• _WHAT IS ASKED_
Recast the items starting at the line containing "Viewport: 750px width, 1011px height." and ending at the line containing "point(1026,637)" as a two-column CSV with the columns instruction and response, one row per item. Put each item's text and its answer in a single quoted field apiece, replacing any line breaks with spaces.

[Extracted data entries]

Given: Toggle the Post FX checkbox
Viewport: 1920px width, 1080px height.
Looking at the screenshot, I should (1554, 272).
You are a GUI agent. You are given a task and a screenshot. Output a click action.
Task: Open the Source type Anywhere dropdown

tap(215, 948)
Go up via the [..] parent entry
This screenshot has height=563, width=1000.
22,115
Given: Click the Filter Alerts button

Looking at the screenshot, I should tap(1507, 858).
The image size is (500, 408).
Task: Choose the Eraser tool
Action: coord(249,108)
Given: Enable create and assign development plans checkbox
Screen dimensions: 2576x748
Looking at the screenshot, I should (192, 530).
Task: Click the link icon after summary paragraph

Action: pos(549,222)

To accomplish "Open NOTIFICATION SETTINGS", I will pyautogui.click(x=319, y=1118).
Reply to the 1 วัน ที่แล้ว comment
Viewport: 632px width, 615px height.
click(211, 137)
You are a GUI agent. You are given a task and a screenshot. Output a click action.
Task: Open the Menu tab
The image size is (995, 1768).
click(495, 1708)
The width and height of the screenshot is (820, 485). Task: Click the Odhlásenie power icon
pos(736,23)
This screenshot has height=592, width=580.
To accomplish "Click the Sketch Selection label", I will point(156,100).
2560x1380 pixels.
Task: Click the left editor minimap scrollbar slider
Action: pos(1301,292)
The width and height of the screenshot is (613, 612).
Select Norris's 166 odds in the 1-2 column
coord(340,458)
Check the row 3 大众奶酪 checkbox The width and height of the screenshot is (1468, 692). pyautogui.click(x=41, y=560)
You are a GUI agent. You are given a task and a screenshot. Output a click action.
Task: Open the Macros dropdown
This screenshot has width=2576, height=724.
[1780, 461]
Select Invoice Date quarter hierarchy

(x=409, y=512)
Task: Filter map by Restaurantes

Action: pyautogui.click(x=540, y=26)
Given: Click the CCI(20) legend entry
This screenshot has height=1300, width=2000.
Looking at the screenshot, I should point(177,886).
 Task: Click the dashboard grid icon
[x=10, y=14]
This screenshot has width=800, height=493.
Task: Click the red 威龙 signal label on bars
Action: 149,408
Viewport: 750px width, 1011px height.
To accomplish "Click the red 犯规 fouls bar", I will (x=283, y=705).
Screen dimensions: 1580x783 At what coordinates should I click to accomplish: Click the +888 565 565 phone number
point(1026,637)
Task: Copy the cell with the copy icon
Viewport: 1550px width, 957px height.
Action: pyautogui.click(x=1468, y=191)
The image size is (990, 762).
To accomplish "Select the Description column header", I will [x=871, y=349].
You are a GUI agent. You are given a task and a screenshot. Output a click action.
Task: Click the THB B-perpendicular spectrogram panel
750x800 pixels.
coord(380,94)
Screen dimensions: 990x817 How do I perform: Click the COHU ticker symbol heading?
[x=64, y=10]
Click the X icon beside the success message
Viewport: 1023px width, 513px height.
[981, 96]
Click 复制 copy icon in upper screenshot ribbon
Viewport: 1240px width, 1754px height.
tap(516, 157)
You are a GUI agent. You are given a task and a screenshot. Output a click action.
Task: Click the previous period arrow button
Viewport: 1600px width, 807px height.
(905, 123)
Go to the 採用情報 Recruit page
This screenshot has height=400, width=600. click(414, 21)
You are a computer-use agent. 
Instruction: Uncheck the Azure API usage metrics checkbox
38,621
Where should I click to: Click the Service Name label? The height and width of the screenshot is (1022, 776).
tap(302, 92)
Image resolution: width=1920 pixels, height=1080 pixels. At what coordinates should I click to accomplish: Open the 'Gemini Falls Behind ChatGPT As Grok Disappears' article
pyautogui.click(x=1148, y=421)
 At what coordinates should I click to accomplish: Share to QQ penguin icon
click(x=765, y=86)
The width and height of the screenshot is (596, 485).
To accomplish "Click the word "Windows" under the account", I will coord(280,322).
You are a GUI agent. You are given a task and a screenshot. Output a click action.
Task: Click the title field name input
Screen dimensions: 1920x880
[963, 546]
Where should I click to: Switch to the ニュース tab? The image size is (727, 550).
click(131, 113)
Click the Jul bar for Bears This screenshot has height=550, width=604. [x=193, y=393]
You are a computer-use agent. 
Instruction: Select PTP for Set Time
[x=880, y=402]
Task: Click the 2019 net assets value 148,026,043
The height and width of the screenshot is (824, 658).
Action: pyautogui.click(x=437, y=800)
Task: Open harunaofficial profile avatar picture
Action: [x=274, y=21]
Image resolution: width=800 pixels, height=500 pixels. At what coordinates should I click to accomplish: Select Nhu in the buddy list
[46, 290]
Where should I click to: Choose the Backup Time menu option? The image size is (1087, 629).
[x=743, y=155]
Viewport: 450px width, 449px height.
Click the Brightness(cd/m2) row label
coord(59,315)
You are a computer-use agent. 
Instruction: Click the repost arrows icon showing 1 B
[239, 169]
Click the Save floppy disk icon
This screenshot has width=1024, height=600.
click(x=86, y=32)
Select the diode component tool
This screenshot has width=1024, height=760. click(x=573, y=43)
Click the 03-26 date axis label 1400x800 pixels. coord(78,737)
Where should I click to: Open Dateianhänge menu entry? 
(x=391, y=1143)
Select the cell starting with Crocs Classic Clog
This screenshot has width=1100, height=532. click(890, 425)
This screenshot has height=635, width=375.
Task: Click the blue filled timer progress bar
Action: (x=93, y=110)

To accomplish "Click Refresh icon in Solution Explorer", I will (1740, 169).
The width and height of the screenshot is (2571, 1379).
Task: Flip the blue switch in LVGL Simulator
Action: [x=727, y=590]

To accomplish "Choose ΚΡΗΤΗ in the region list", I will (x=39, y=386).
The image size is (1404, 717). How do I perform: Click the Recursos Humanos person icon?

• _EXERCISE ANSWER_
instruction,response
"Viewport: 750px width, 1011px height. To accomplish ""Click the red 犯规 fouls bar"",","I will (x=283, y=705)."
"Screen dimensions: 1580x783 At what coordinates should I click to accomplish: Click the +888 565 565 phone number","point(1026,637)"